Another possibility is that you have other processes doing read queries while you are backing up. Mysqldump by default creates a read lock on the database to ensure a consistent snapshot of data. But that doesn't block read queries. If there are still queries running, this could compete for CPU and disk resources, and naturally slow things down.
Or there could be other processes besides MySQL on the same server competing for resources.
And finally, as #andrew commented above, there could be other virtual machines on the same physical server, competing for the physical resources. This is beyond your control and not even something you can test for within the virtual machine. It's up to the hosting company to manage a balanced allocation of virtual machines.
The fact that the start of the problems coincides with your hosting company moving your server to another host makes a pretty good case that they moved you onto a busier host. Maybe they're trying to crowd more VM's onto a single host to save rackspace or something. This isn't something StackOverflow can answer for you -- you should talk to the hosting company.
The number or size of indexes doesn't matter during the backup, since mysqldump just does a SELECT * from each table, and that's a table-scan. No secondary indexes are used for those queries.

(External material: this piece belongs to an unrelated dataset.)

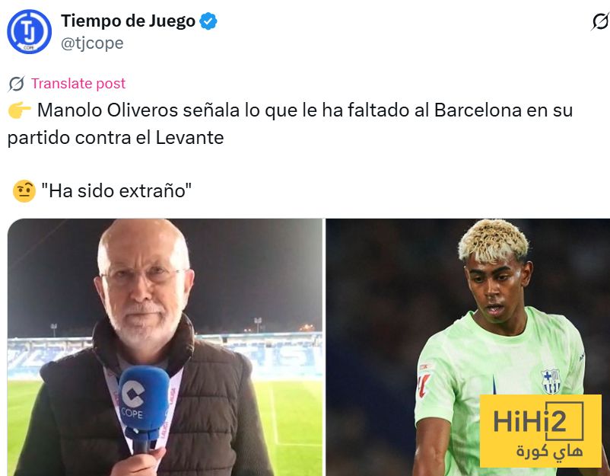
Task: Click the Grok icon beside Translate post
Action: [16, 83]
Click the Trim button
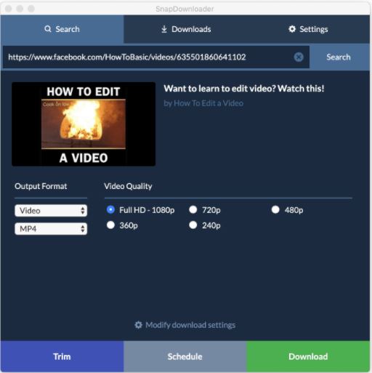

If you want a faster backup solution, here are a few solutions:
If all your tables are InnoDB, you can use the --single-transaction option, which uses transaction isolation instead of locking to ensure a consistent backup. Then the difference between 3 and 6 minutes isn't so important, because other clients can continue to read and write to the database. (P.S.: You should be using InnoDB anyway.)
Mysqldump with the --tab option. This dumps data into tab-delimited files, one file per table. It's a little bit faster to dump, but much faster to restore.
Mydumper, an open source alternative to mysqldump. This has the option to run in a multi-threaded fashion, backing up tables in parallel. See http://2bits.com/backup/fast-parallel-mysql-backups-and-imports-mydumper.html for a good intro.
Percona XtraBackup performs a physical backup, instead of a logical backup like mysqldump or mydumper. But it's often faster than doing a logical backup. It also avoids locking InnoDB tables, so you can run a backup while clients are reading and writing. Percona XtraBackup is free and open-source, and it works with plain MySQL Community Edition, as well as all variants like Percona Server, MariaDB, and even Drizzle. Percona XtraBackup is optimized for InnoDB, but it also works with MyISAM and any other storage engines (it has to do locking while backing up non-InnoDB tables though).
My question is: Do you really need a dump or just a copy?
There is a great way that is far away from mysql dump, it uses Linux LVM "LVM Snapshot":
http://www.lenzg.net/mylvmbackup/
The idea is to hold the database for a milli second, then LVM will make a hot copy (which takes another milli second) and then the database can continue to write data. The LVM copy is now ready for every action you want: copy the table files or open it as new mysql instance for a dump (which is not on the production database!).
This needs some modifications to your system. Maybe those mylvmbackup scripts are not completely finished jet. But if you have time yourself you can build on them and do your own work.
Btw: if you really go this way, I'm very interested in the scripts as I am also need a fast solution to clone a database from production environment to a test system for developers. We decided to use this LVM snapshot feature but - as always - had no time to start with it.